Naja, so wild war das jetzt auch wieder nicht. Entweder bin ich nach 20 Jahren FFF wirklich schon so abgebrüht, dass mich nichts mehr schocken kann, aber die im Vorfeld erwähnten Walk-Outs kann ich eigentlich nicht verstehen, zumindest nicht hinsichtlich der physischen Härte. Außer die Leute sind vielleicht gegangen, weil sie den Streifen womöglich einfach nur schlecht fanden!? In Frankfurt ist heute eigentlich alles ruhig geblieben, sowohl während des Filmes als auch danach und geschnarcht hat auch keiner, grins.

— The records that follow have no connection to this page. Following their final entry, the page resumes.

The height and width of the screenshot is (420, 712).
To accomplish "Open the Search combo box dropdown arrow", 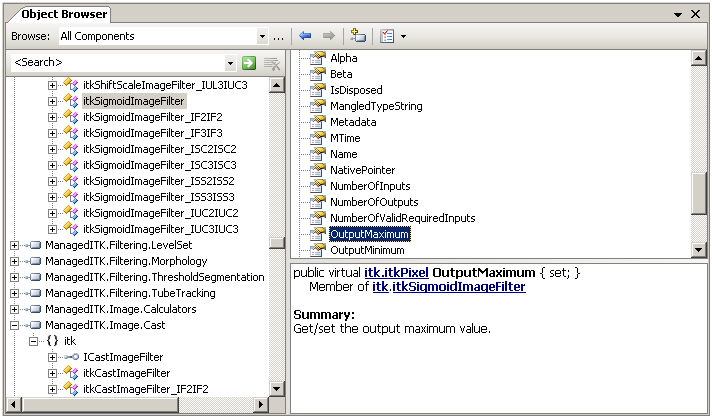I will 231,63.
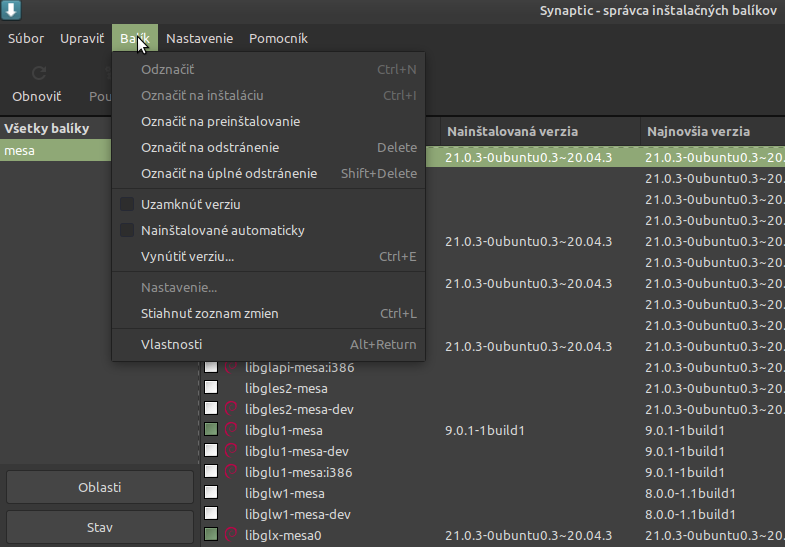Select Vlastnosti from the package menu
785x547 pixels.
click(172, 344)
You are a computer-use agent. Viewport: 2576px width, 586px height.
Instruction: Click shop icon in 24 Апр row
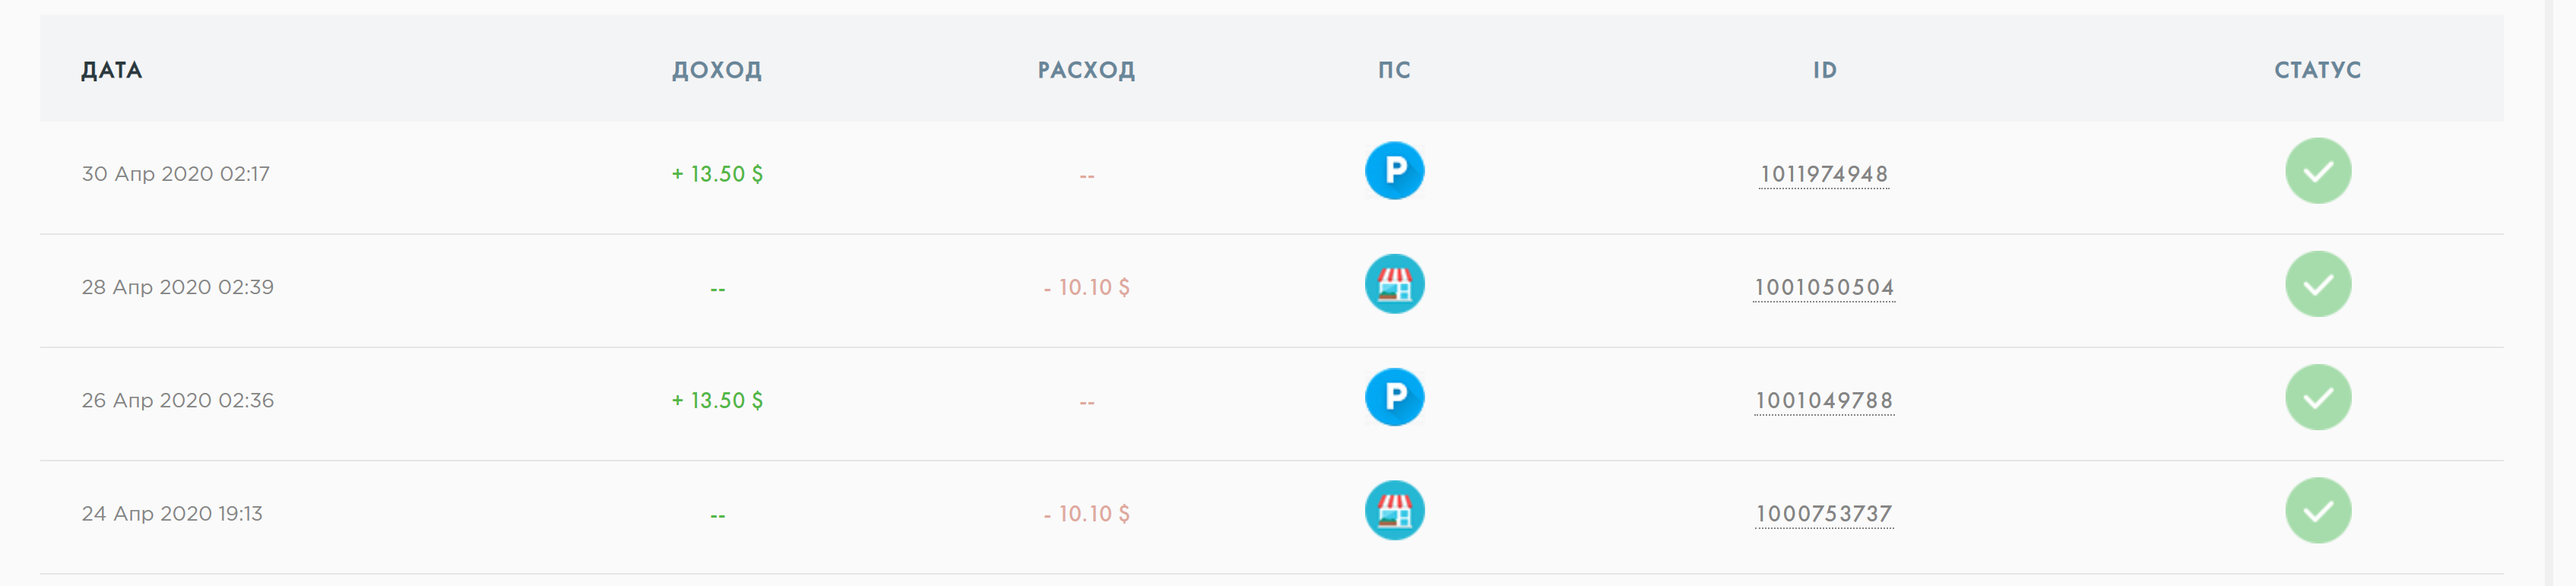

Die Basis-Story wurde hier ja bereits mehrfach erwähnt, deshalb spare ich mir weitere Ausführungen dazu. Anfänglich fühlte ich mich tatsächlich auch schon fast dazu verleitet, den Film abzuhaken, denn man merkt ihm schon seinen kleinen, nur begrenzten Indie-Charakter an. Der Rachefeldzug unserer Protagonistin wirkt leider doch etwas aufgesetzt und man kauft ihr das innere echte Rachebedürfnis nicht immer vollends ab. Das liegt vielleicht auch daran, dass ihr Leidensweg in die Gefangenschaft nicht explizit und detailliert beleuchtet wurde, wie das in anderen Rache-Filmen meist ausgiebig zelebriert wird. Unsere Newcomer-Vengeance-Lady wirkt also quasi wie eine ins kalte Wasser geworfene „Revenge Trainee“ und mutiert von jetzt auf gleich zum Racheengel.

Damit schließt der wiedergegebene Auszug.